La FEB a interrogé 25 figures clés issues du monde entrepreneurial et politique belge sur l’impact de 25 moments charnières sur notre évolution économique. Ancien chef de cabinet du Premier ministre Guy Verhofstadt, Wouter Gabriëls se penche sur le Pacte de solidarité entre les générations.

Texte

Le Pacte de solidarité entre les générations a marqué le début d’une rupture de tendance

Pendant les premières années du nouveau millénaire, « l’État-providence actif » a constitué le ciment socio-économique entre les libéraux et les socialistes dans les deux gouvernements fédéraux violets dirigés par le Premier ministre Guy Verhofstadt. Le Pacte de solidarité entre les générations a joué un rôle majeur dans ce contexte. 
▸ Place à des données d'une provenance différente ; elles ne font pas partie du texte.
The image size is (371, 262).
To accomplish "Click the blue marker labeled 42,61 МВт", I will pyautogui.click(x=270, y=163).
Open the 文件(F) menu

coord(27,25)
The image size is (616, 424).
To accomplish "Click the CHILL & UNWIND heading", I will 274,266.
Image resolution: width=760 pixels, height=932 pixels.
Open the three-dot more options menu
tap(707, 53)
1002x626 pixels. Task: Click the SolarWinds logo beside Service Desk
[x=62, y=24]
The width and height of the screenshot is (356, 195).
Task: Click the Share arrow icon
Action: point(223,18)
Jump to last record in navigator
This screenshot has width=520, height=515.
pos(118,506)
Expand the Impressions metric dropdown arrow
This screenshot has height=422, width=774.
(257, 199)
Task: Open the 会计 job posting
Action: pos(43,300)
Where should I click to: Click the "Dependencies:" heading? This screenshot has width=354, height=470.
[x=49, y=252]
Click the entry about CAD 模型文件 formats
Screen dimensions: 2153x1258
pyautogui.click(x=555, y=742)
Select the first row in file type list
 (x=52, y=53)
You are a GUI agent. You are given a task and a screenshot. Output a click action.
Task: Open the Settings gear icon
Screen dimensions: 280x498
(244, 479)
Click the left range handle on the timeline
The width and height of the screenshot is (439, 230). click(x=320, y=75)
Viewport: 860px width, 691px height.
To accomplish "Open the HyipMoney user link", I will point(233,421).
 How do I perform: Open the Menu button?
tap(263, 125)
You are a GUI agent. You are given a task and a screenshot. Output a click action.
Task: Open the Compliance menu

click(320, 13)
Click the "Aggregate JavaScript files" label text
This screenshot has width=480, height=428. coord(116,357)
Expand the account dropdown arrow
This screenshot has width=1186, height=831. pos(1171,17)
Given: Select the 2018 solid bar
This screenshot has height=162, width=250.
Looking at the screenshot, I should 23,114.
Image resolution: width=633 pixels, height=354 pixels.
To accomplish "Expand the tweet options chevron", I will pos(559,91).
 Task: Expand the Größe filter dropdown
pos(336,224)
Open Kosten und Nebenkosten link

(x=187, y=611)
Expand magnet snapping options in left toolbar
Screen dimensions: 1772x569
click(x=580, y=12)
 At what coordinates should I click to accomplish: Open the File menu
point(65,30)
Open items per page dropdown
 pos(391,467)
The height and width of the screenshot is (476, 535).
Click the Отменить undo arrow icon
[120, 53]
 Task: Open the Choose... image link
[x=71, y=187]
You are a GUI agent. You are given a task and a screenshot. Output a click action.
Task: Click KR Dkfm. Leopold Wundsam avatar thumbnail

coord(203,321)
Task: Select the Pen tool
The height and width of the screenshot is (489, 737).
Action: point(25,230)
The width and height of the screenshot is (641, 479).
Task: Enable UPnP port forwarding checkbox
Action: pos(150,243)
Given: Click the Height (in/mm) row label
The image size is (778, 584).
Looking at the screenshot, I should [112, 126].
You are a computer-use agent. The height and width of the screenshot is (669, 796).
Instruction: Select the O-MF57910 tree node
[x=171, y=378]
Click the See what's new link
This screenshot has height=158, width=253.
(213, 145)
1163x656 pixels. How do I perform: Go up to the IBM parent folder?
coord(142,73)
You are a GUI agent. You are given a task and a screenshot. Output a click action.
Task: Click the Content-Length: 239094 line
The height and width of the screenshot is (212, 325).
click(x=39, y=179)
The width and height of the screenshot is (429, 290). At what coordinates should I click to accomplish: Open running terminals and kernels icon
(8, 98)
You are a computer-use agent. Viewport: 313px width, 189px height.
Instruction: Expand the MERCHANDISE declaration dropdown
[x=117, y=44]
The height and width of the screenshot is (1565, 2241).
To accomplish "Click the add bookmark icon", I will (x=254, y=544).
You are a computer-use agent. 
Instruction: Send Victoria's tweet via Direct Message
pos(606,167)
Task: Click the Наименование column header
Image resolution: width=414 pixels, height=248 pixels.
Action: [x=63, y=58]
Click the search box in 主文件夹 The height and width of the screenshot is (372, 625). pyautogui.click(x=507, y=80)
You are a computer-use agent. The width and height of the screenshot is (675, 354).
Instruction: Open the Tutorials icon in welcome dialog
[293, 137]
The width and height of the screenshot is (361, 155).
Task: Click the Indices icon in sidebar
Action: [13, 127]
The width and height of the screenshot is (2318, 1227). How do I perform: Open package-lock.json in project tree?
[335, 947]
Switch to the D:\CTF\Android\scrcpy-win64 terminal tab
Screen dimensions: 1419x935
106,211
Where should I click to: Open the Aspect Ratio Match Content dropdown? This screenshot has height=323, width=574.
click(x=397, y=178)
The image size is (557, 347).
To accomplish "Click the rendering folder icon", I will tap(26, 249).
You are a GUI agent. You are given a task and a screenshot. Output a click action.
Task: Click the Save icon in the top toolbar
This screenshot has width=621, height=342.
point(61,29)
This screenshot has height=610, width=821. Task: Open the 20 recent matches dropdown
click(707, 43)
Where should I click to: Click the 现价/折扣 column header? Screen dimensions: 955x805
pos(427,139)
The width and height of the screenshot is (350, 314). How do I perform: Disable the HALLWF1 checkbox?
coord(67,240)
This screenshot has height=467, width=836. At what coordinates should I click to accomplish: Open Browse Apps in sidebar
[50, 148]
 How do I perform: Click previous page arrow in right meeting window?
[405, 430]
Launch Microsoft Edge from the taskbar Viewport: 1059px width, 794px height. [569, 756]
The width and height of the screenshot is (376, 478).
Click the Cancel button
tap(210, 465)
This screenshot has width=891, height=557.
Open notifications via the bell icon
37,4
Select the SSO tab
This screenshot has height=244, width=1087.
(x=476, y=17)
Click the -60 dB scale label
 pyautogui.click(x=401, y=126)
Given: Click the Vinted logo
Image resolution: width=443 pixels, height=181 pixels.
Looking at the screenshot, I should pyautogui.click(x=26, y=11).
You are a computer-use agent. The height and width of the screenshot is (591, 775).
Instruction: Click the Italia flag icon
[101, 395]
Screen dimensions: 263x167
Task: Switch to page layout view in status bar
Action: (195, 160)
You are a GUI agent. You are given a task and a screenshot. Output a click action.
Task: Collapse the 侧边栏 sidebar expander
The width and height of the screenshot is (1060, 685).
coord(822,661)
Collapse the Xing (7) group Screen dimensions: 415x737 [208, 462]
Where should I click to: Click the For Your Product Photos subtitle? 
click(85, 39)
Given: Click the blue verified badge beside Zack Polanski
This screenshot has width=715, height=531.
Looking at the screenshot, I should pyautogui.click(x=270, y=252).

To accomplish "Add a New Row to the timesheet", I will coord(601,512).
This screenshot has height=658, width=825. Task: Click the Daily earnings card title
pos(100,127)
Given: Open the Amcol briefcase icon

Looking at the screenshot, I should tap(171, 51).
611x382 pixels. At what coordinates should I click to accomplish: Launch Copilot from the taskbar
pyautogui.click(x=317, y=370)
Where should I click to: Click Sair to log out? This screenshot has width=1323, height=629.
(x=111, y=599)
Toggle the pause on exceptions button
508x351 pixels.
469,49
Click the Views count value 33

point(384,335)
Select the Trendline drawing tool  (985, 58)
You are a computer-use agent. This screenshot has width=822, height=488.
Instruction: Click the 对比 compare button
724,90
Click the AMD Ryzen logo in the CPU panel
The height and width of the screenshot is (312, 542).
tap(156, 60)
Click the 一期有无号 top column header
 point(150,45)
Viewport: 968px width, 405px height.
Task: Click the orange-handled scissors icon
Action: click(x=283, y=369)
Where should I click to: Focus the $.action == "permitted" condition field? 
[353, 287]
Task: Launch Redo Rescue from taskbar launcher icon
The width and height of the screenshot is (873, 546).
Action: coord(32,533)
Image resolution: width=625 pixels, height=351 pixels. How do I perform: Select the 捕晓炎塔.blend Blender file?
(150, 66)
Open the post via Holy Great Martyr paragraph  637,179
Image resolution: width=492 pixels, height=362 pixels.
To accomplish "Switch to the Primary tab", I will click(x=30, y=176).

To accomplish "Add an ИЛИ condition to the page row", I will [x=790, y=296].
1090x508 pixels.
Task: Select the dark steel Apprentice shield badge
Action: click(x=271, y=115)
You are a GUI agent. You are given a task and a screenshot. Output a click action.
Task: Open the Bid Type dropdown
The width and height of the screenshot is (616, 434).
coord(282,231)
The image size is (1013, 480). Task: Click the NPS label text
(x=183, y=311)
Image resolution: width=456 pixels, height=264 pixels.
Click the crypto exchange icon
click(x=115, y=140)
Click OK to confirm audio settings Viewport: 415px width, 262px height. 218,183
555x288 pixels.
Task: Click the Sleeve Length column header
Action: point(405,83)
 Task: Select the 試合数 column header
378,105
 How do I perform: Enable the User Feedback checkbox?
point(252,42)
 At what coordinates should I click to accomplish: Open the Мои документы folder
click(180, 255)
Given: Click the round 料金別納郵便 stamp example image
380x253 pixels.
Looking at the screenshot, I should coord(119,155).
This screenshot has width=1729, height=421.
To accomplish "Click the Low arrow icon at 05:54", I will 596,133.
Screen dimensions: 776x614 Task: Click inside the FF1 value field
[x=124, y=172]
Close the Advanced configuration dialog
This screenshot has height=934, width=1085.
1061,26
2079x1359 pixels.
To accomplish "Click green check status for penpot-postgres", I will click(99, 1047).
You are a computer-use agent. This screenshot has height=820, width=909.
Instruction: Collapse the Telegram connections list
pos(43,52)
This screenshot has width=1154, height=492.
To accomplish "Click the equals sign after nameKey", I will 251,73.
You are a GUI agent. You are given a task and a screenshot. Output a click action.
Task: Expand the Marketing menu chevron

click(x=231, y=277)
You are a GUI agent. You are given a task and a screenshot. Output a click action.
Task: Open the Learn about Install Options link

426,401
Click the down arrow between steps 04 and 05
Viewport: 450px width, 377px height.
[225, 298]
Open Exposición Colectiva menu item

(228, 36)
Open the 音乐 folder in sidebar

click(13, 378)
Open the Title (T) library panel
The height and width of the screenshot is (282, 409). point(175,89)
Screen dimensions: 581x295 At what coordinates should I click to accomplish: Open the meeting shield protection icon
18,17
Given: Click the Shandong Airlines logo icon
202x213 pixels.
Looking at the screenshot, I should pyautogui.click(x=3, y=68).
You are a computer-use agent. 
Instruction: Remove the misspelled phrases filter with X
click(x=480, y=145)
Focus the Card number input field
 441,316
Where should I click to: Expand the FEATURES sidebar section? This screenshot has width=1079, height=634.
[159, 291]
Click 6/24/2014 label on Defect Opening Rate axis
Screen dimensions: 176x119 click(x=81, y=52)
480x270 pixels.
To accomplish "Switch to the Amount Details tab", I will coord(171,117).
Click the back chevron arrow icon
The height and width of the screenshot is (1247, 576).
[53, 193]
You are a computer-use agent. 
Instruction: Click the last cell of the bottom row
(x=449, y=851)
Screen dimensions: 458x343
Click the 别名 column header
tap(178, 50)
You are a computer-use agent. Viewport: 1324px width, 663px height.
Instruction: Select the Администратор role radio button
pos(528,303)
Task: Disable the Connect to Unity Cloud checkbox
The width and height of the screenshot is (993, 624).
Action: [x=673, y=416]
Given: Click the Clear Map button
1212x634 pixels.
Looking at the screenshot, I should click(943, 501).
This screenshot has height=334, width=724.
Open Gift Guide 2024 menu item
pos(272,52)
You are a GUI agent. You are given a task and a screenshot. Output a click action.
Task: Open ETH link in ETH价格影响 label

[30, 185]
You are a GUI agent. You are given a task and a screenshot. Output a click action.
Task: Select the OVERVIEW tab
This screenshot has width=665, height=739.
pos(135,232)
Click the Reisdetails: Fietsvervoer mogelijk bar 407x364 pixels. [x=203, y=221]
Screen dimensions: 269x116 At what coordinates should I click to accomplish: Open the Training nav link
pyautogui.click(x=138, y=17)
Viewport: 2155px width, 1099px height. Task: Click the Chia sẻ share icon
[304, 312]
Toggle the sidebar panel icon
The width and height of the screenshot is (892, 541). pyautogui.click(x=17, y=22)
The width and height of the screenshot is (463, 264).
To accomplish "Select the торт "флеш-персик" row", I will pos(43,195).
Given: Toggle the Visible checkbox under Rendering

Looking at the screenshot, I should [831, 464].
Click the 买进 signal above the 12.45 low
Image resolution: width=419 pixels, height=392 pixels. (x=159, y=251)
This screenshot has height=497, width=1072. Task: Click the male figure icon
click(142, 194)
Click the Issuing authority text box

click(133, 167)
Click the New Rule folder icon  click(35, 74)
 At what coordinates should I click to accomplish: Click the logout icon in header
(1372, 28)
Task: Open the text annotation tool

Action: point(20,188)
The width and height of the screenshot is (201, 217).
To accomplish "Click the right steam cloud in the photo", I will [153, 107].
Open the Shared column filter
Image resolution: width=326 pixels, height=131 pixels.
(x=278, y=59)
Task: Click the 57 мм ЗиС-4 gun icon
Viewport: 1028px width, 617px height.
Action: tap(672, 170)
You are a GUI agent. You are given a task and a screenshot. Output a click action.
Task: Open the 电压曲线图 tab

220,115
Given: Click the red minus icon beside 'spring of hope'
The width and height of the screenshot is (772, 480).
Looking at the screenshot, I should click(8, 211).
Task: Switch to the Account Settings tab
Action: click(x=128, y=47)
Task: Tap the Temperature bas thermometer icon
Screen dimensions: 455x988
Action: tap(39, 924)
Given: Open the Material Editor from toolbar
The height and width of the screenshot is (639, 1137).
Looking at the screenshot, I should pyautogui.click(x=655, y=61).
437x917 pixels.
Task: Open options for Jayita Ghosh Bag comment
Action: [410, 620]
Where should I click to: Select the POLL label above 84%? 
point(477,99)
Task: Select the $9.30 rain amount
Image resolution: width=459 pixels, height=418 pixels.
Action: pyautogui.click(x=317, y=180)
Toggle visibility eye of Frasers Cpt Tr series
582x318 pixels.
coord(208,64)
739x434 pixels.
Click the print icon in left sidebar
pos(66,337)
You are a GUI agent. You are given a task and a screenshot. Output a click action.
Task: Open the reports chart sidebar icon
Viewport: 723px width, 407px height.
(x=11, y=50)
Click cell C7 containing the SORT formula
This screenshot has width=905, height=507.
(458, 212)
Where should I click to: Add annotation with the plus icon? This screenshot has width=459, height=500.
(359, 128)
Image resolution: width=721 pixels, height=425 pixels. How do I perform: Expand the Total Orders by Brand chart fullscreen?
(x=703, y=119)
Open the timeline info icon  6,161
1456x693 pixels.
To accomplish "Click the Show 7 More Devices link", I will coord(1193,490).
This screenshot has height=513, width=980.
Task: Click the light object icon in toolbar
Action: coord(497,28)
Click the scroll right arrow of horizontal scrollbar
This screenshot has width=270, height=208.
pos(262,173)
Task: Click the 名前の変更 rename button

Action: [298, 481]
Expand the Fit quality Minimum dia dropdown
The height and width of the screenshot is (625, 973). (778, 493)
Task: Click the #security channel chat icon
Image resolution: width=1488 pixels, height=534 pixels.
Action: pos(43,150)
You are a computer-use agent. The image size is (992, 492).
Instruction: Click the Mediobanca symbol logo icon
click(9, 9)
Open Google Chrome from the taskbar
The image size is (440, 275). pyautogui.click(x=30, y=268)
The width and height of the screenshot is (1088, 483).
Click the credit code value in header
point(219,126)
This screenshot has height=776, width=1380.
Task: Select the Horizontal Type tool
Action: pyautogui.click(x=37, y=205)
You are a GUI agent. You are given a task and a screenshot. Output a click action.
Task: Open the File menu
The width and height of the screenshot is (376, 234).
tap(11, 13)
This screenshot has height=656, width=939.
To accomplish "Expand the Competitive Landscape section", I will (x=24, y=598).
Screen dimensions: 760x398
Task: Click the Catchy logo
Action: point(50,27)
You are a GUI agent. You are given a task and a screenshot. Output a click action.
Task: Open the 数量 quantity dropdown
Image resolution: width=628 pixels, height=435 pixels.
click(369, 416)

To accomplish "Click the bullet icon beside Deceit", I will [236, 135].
« Grâce à ce pacte, le gouvernement fédéral violet (socialistes et libéraux, complétés par les verts dans le premier gouvernement) voulait remédier au faible taux d’emploi des plus de cinquante ans et aux coûts croissants du vieillissement. » C’est ce qu’affirme Wouter Gabriëls, chef de cabinet du Premier ministre Guy Verhofstadt à l’époque. Il a assisté à la conclusion du Pacte des générations en première ligne. Il souligne que le projet était porté par la prise de conscience de la nécessité d’un changement

Les données relatives au marché du travail étaient éloquentes : année après année, on constatait que la Belgique était en queue des classements européens consacrés à l’emploi des personnes de plus de cinquante ans. Notre pays avait trop de formules de pension anticipée. Il fallait que cela change.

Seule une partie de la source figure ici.